Wednesday's archery skills
When trying out for the various clubs at Nevermore, one club Wednesday particularly excels at is archery.
Her archery skills are a subtle nod to the 1993 film Addams Family Values in which Wednesday and Pugsley are seen practicing their archery.
In Wednesday, the town of Jericho centres around the amusement park of Pilgrim World, much to Wednesday's displeasure.
However, fans of the Addams Family will know this is not the first time Wednesday has been annoyed at Pilgrims.
In the 1993 movie Addams Family Values Wednesday takes a stand against the celebration of pilgrims by burning down the camp she's been sent to, whilst they put on their Thanksgiving play.
The girl scout retort
Wednesday has many iconic retorts during the Netflix series, however one of them has a rather significant history.
When Wednesday says: "I could eat Girl Scouts for breakfast," during episode three, this is actually a nod to a scene from the 1991 movie The Addams Family.

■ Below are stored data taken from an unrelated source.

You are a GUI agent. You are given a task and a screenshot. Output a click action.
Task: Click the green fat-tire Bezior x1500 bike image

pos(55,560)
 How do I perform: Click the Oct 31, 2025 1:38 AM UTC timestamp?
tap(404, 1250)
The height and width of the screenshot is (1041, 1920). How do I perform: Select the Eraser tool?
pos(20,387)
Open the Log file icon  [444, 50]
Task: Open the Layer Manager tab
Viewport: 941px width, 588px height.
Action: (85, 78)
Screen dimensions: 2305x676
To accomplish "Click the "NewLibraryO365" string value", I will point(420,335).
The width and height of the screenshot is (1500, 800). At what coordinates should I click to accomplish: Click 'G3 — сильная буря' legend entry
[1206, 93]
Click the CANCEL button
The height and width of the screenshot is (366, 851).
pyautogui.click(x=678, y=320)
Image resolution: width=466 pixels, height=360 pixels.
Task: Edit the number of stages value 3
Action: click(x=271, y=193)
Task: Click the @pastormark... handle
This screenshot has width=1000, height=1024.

In the movie Wednesday is repeatedly asked by a girl scout if the lemonade she's serving at her lemonade stand is made from real lemons. When the girl later tries to sell her cookies, Wednesday asks: "Are they made from real Girl Scouts?”
The Nevermore gargoyles
During a conversation with Variety, Wednesday production designer Mark Scruton revealed the gargoyles at the school are a big clue about the plot of the film.
He said: "The gargoyles reference different characters, and there’s a big plot point hidden there.”
The gargoyles each represent a different group of students at the school - there's sirens and vampires for example.
The weathervanes in the coffee shop
In the first episode of Wednesday we're introduced to the coffee shop where Tyler works.
If you look closely in the background of the shots on the walls there are various weathervanes which all have references to Tim Burton's previous works.
There's the weathervane with a top hat, in reference to Charlie and The Chocolate Factory, and a headless horseman referencing Sleepy Hollow.
There's a Tim Burton inspired mouse
Again, Wednesday's production team loved to include subtle hints to Tim Burton throughout the show.
Production designer Mark Scruton told Netflix's Tudum they included a number of small creatures inspired by Burton's films in the taxidermy shop Uriah’s Heap.
The team boat names
During episode two "Woe Is the Loneliest Number" the students of Nevermore take part in the Poe Cup, a boat race where there are no rules.
The race is inspired by the writer Edgar Allen Poe, who in the Wednesday universe, is one of Nevermore's most famous alumni.
The team boat names are all inspired by Poe's works. The short stories The Pit and the Pendulum, The Gold Bug, The Black Cat and The Cask of Amontillado all serve as inspiration for their boat designs and names.
Ravens are everywhere
More Edgar Allan Poe trivia for you here! Poe's most famous work is arguably his poem The Raven, and throughout Wednesday there are numerous references to ravens.
They're on the gates to Nevermore, there's a taxidermied raven on Principal Weems' desk and Wednesday sees ravens in her vision about Rowan's death.
The show runners' names feature in the town of Jericho
It's a blink and you'll miss it moment, but if you go all the way back to the first episode you'll see the names of the show runners in the town.
Miles Millar and Alfred Gough's surnames are printed as "Millar & Gough" on the office window of the building where Wednesday attends her therapy sessions.
Wednesday is available on Netflix now.